Collected data
----------------

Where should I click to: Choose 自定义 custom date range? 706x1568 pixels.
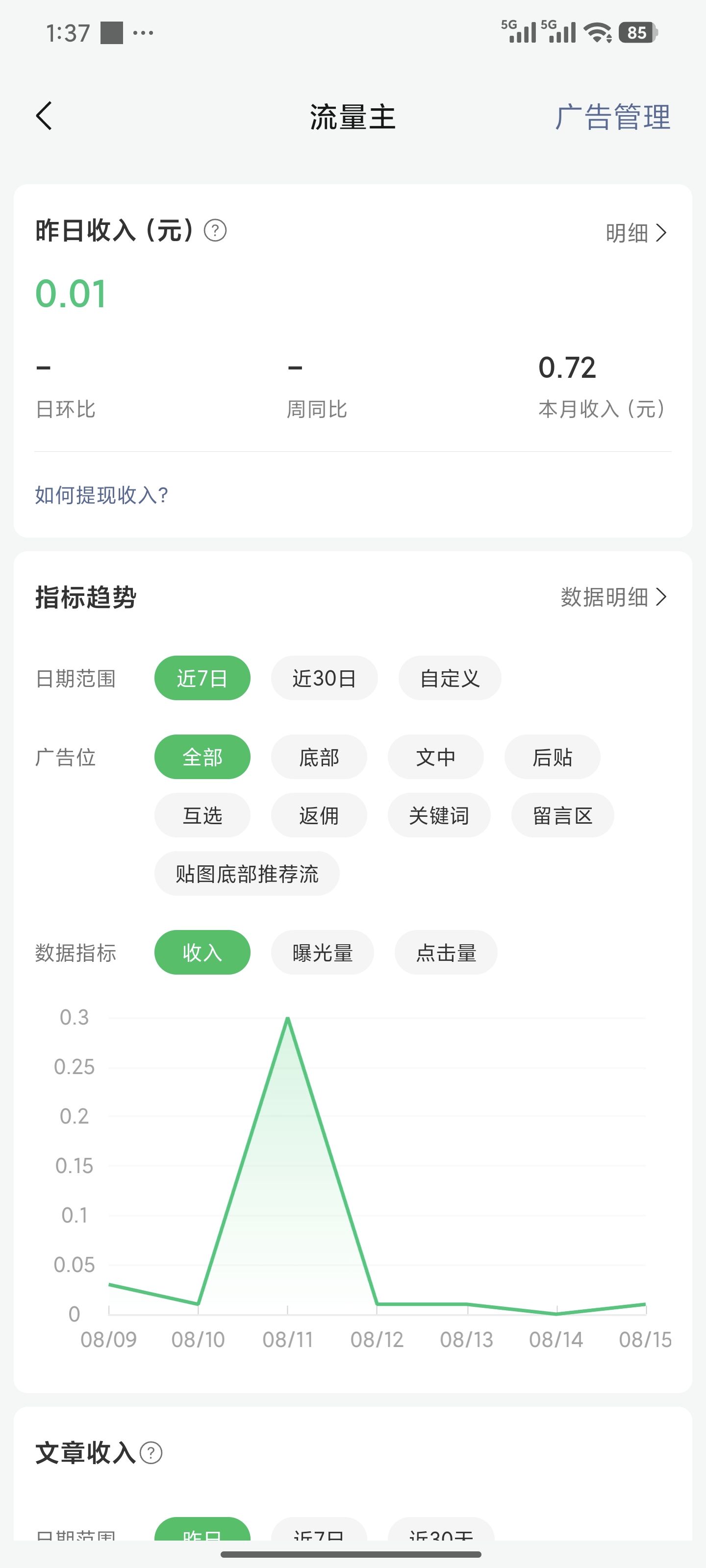click(450, 678)
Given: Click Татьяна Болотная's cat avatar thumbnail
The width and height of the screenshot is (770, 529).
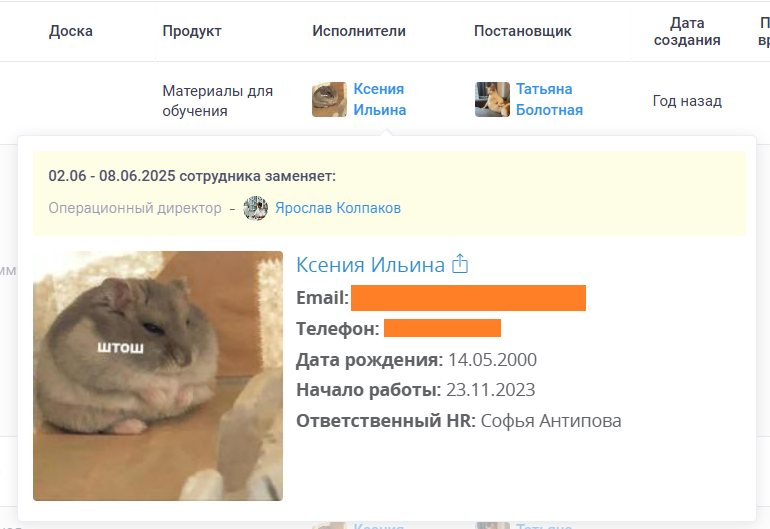Looking at the screenshot, I should (492, 99).
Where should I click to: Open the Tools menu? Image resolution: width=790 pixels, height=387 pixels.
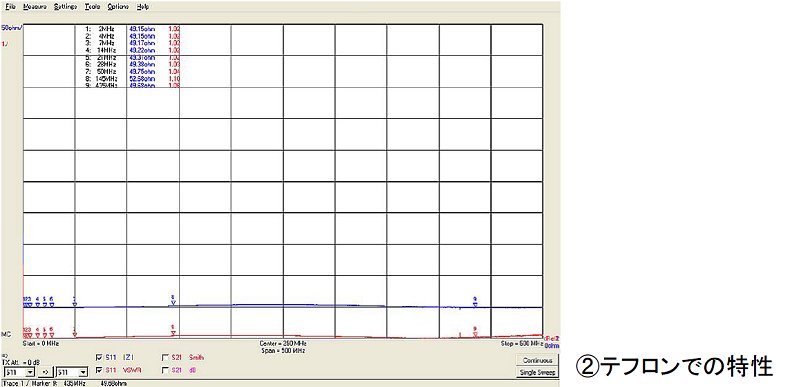[92, 7]
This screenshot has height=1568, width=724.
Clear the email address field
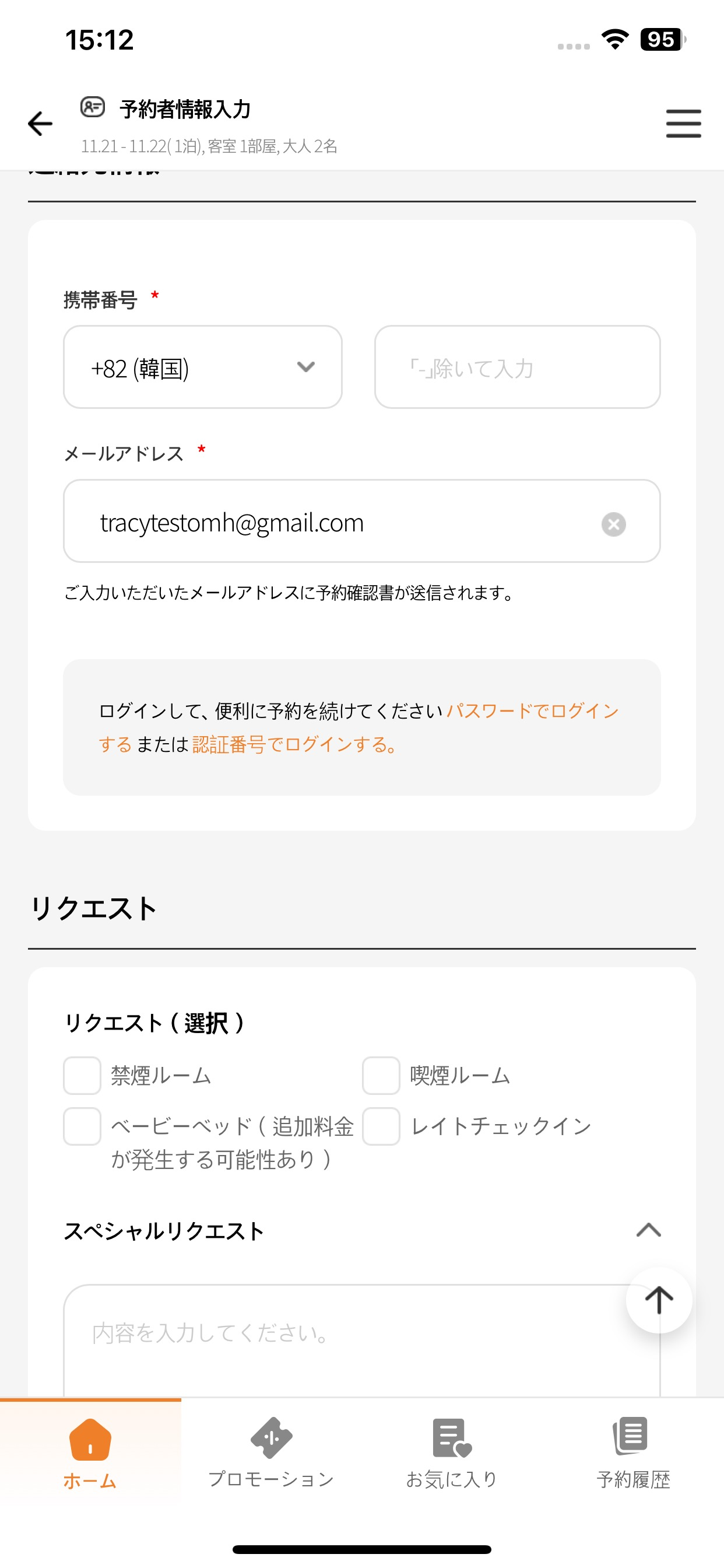click(x=613, y=524)
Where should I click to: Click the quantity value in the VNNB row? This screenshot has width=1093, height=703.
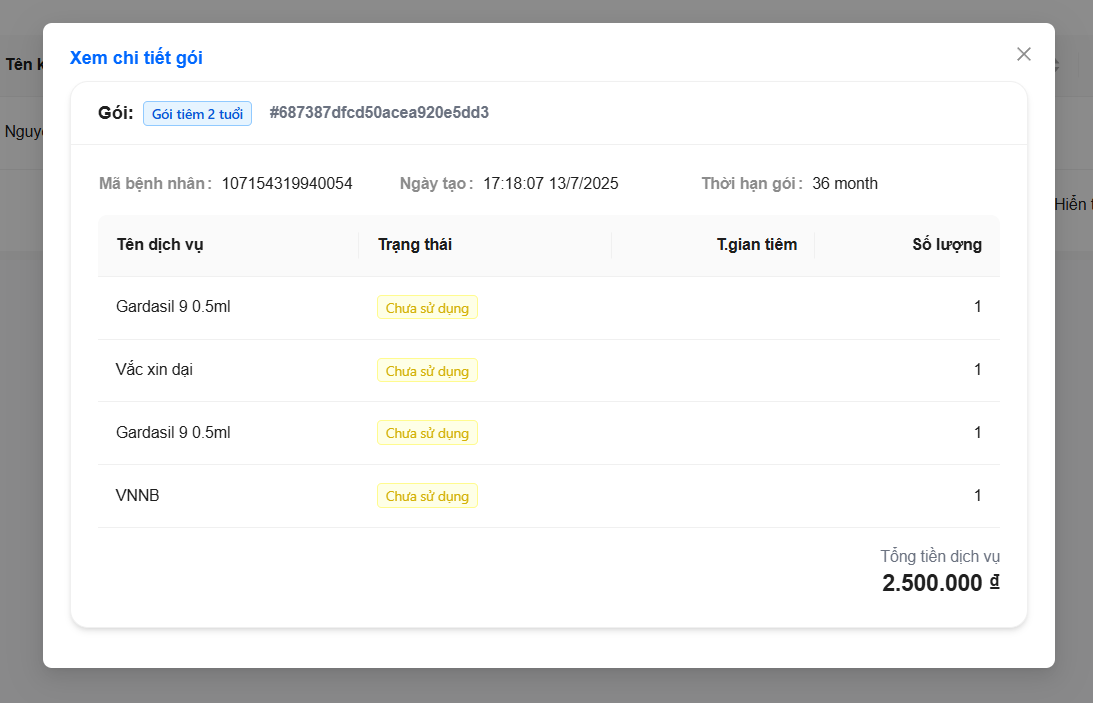977,496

----------------

* [ACTIVITY]: Exactly the lines from the one containing "Where should I click to: Click" through the last line of the data above should be output, both ends included, with every picture left out.

* [EXERCISE RESULT]:
Where should I click to: Click the quantity value in the VNNB row? This screenshot has width=1093, height=703.
977,496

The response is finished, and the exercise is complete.